[Word and element location data]

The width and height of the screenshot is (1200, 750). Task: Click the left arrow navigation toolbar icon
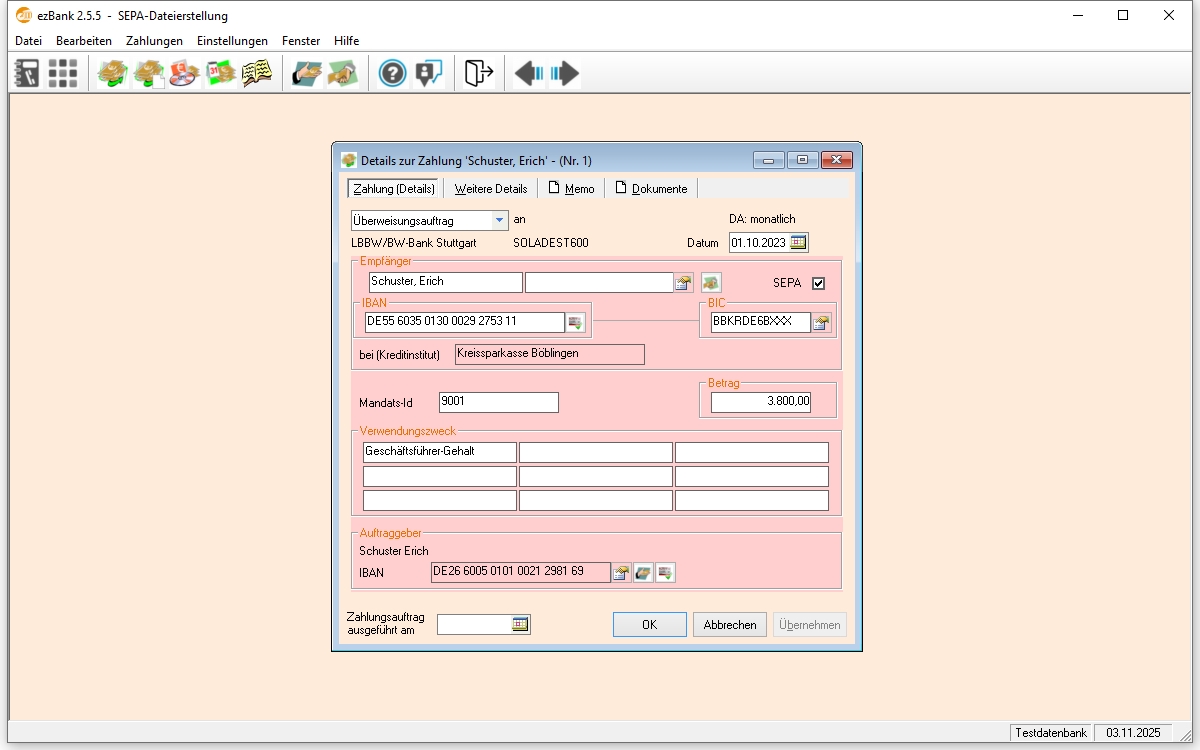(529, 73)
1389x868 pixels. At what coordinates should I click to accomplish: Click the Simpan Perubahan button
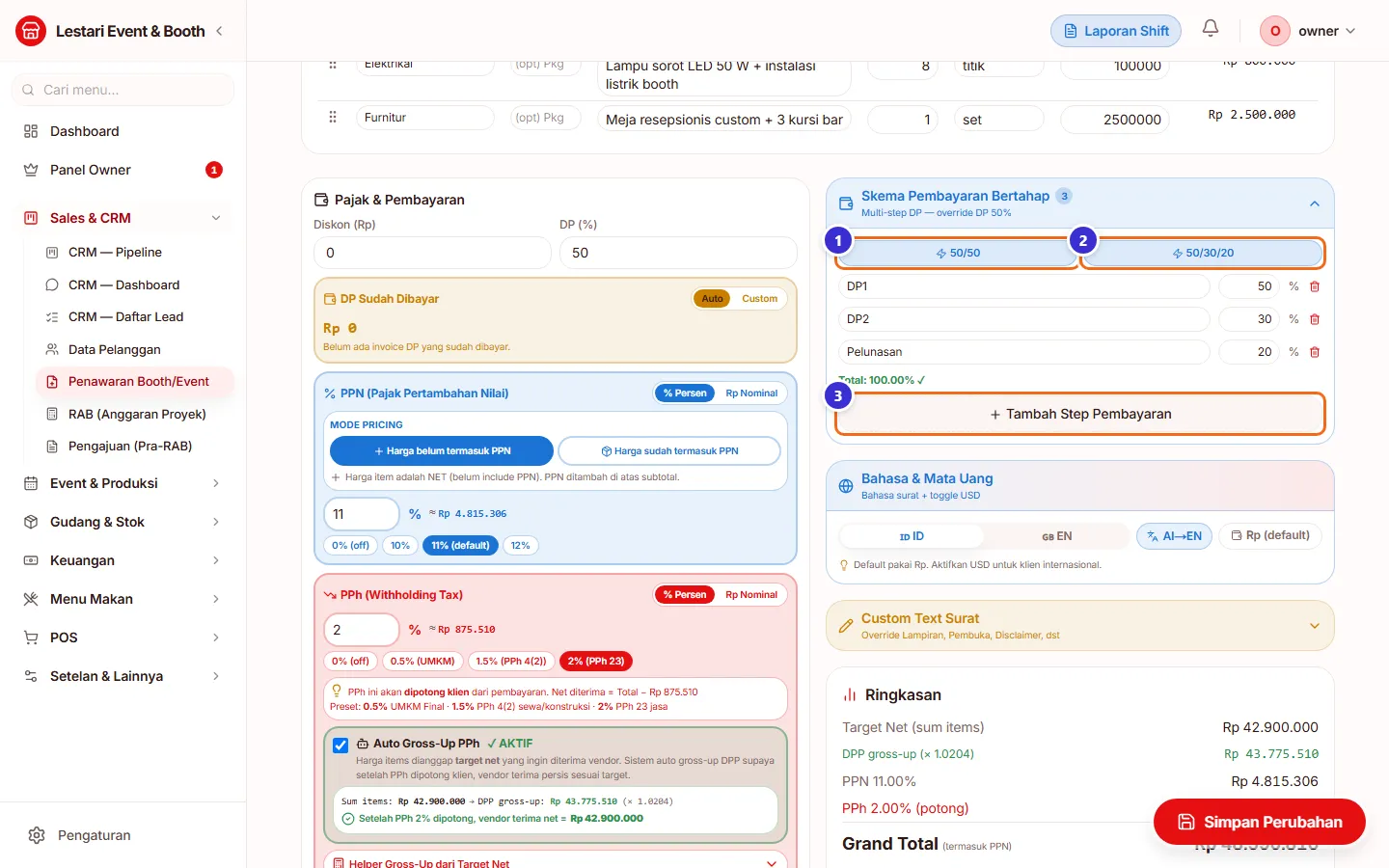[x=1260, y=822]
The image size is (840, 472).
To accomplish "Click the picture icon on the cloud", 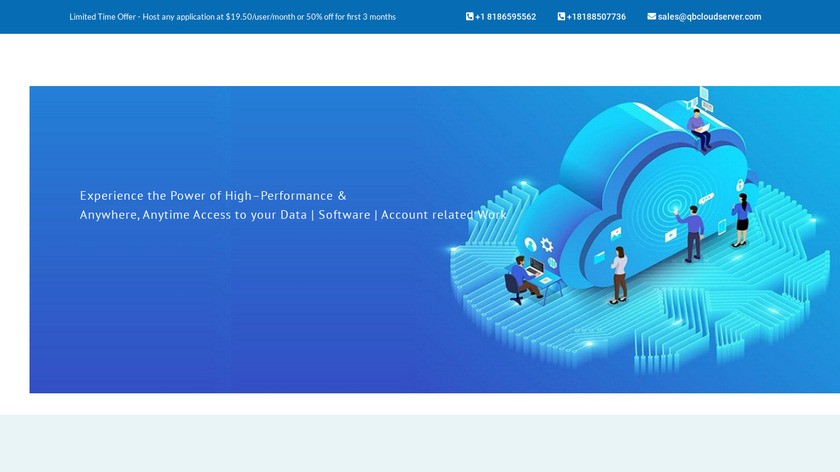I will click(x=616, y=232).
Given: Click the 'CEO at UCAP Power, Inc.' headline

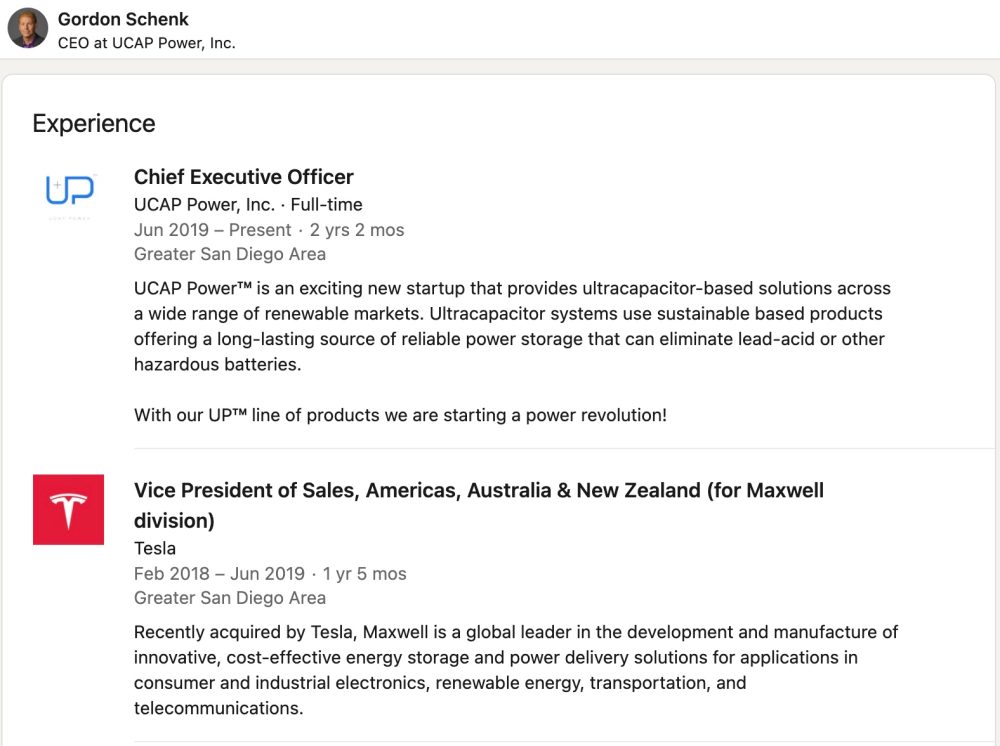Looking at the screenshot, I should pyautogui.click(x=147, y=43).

The problem
Quote the items verbatim, from the first line up to and including the line that contains "[x=1260, y=822]". Leave out the pictures.

Response to the task
The width and height of the screenshot is (1200, 750). Task: Click the left arrow navigation toolbar icon
(529, 73)
1389x868 pixels. At what coordinates should I click to accomplish: Click the Simpan Perubahan button
[x=1260, y=822]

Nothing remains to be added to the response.